Athenum chart showing the cumulative share of Bitcoin perpetual liquidation notional against the share of hours, ranked busiest first, over 999 completed hourly readings to 2026-08-09: the busiest 1% of hours carry 17.5% of the notional, the busiest 5% carry 47.6% and the busiest 10% carry 65.9%, far above the straight diagonal an even distribution would trace, with a lower panel histogram of the Gini coefficient measured inside each of 976 rolling 24 hour windows showing a 10th percentile of 0.64, a median of 0.76 and a 90th percentile of 0.85

Bitcoin Liquidations by the Hour: Half of Six Weeks Landed in 56 Hours

Athenum Analytics
Athenum Analytics
18 min read

TLDR. Bitcoin liquidations do not arrive at a steady rate, and the gap between the typical hour and the hours that matter is larger than most risk framing assumes. Across 999 completed hourly readings from Athenum's aggregated Bitcoin perpetual liquidation feed, 2026-06-28 17:00 UTC to 2026-08-09 07:00 UTC, half of all the notional landed in 56 hours and a quarter of it in 18 hours. The busiest 1% of hours carried 17.5%, the busiest 10% carried 65.9%, and the median hour was $113,170 against a mean of $925,105, a ratio of 8.2 to 1. Two things fall out of that. Almost every hour is one way: among the 536 hours where both sides appear at all, the median hour put 96.9% of its notional on a single side (interquartile range 85.4% to 99.8%), while the whole panel pooled together is a nearly balanced 47.1% long against 52.9% short. And the crowding is not evenly spread across the clock either: 12:00 to 15:00 UTC carried 38.0% of the notional on 16.4% of the hours. The single worst hour of the day, however, is not established, and we show below exactly why our own ranking fails its own resample.

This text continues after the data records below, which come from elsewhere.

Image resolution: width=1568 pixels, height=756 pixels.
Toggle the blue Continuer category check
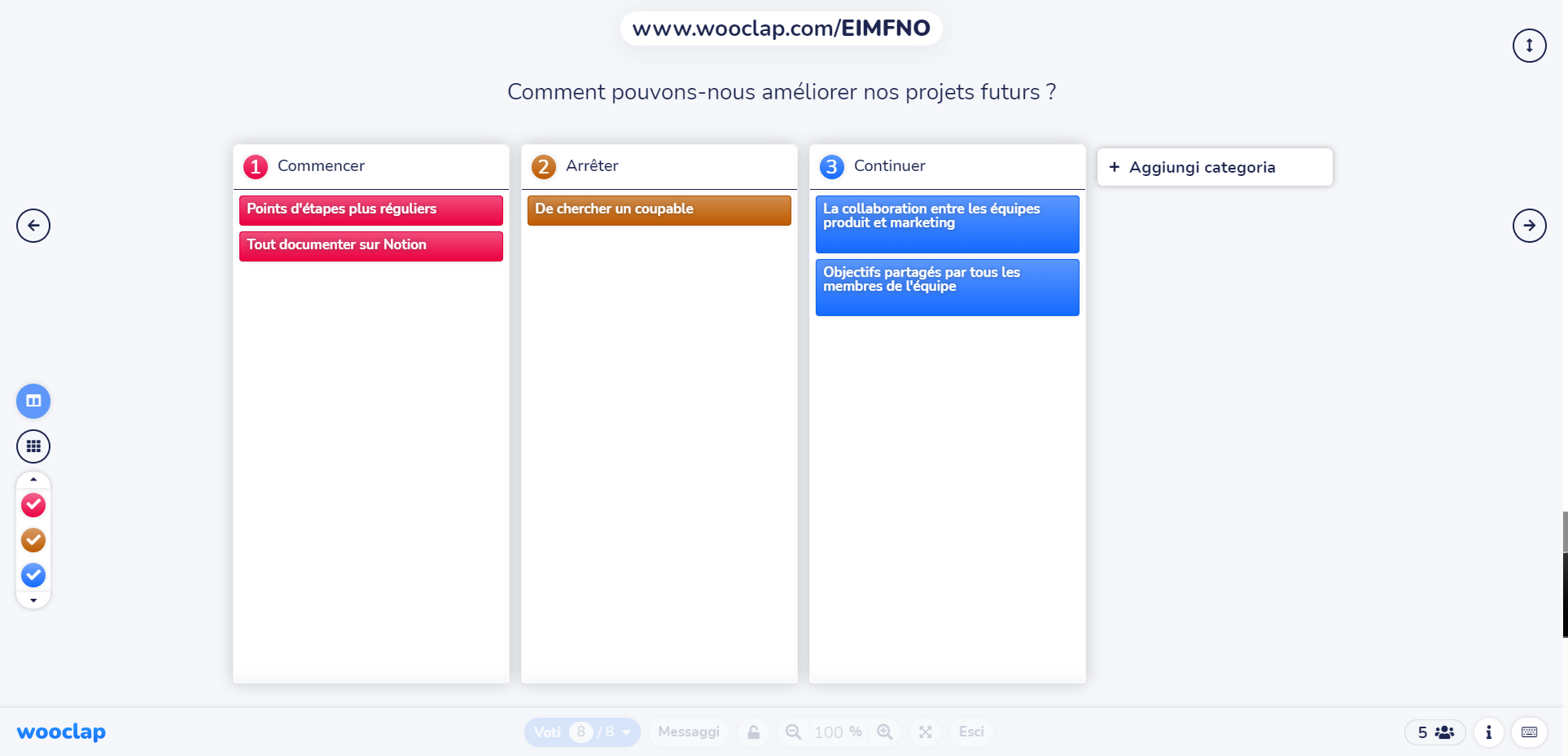tap(33, 575)
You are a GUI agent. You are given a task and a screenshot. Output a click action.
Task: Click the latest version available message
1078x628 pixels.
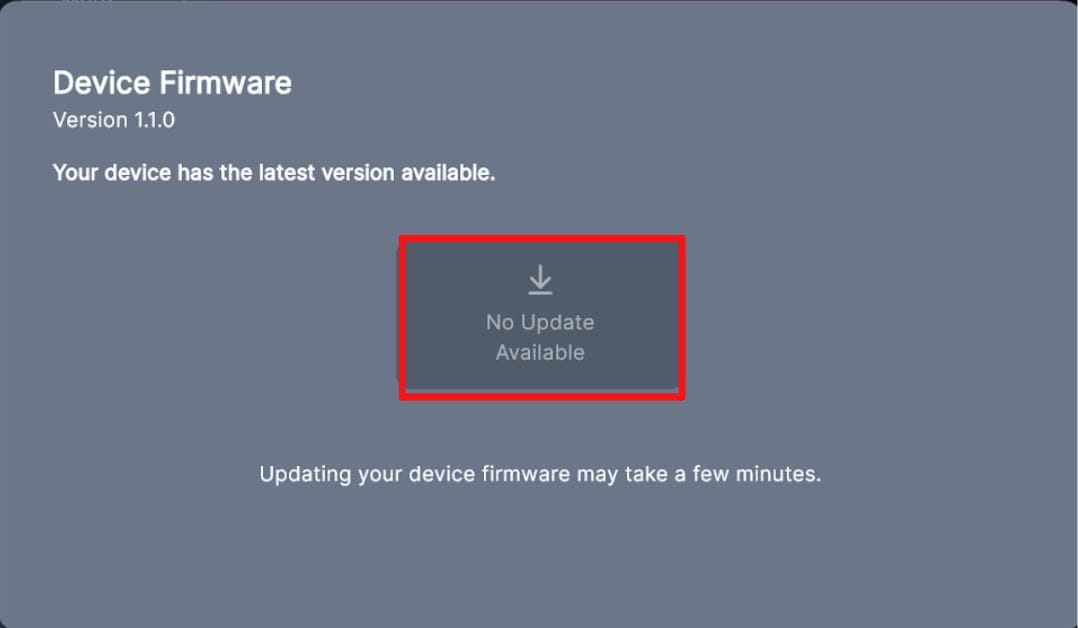pos(274,172)
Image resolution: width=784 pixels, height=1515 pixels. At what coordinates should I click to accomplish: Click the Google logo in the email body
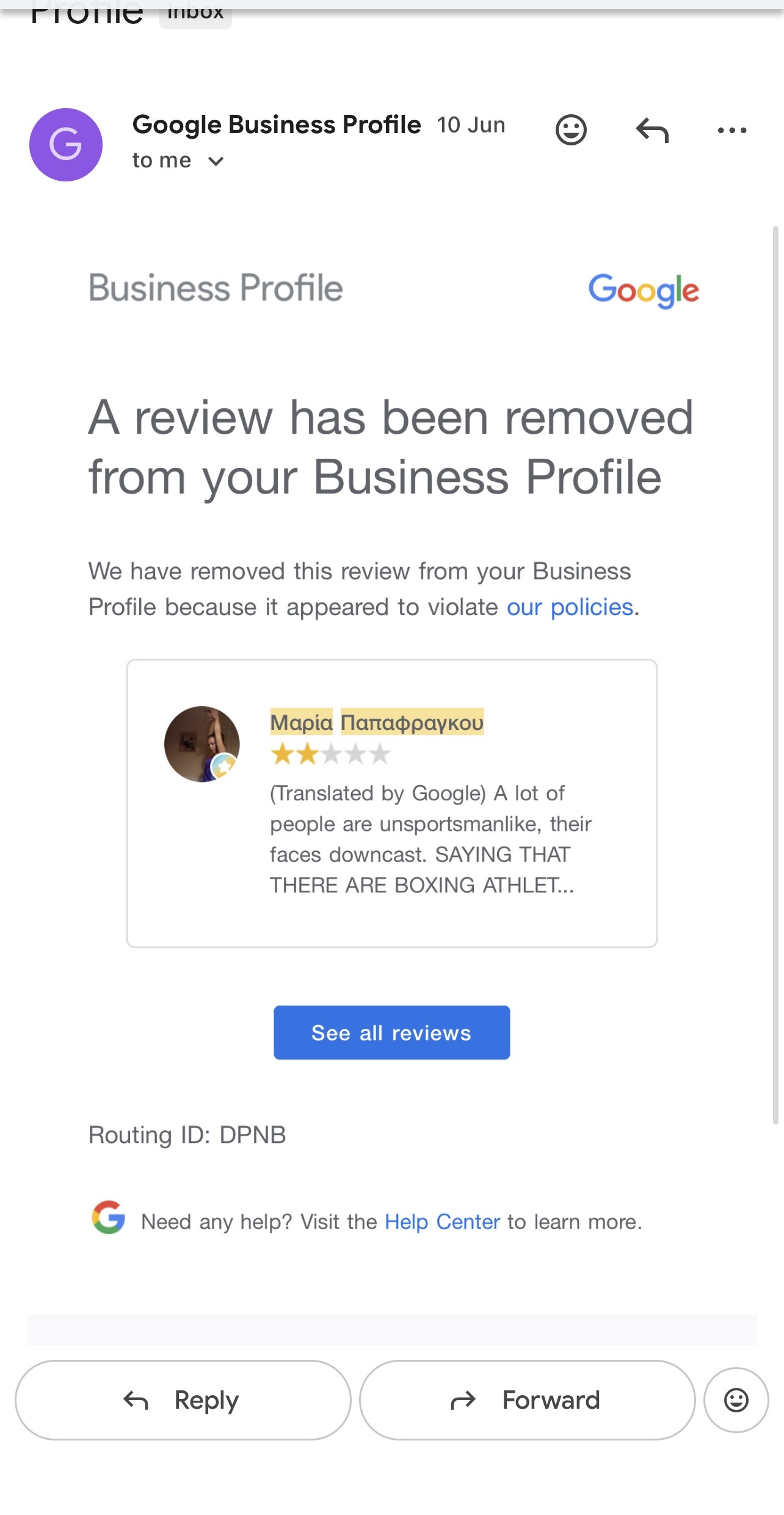(x=644, y=290)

Athenum chart showing the cumulative share of Bitcoin perpetual liquidation notional against the share of hours, ranked busiest first, over 999 completed hourly readings to 2026-08-09: the busiest 1% of hours carry 17.5% of the notional, the busiest 5% carry 47.6% and the busiest 10% carry 65.9%, far above the straight diagonal an even distribution would trace, with a lower panel histogram of the Gini coefficient measured inside each of 976 rolling 24 hour windows showing a 10th percentile of 0.64, a median of 0.76 and a 90th percentile of 0.85

Cumulative share of Bitcoin perpetual liquidation notional against share of hours, busiest first, over 999 completed hourly readings to 2026-08-09 07:00 UTC. The dashed diagonal is what an even distribution would look like. The lower panel is the same concentration measure computed separately inside each rolling 24 hour window, so the spread of the measure is visible rather than assumed.

How concentrated in time are Bitcoin liquidations?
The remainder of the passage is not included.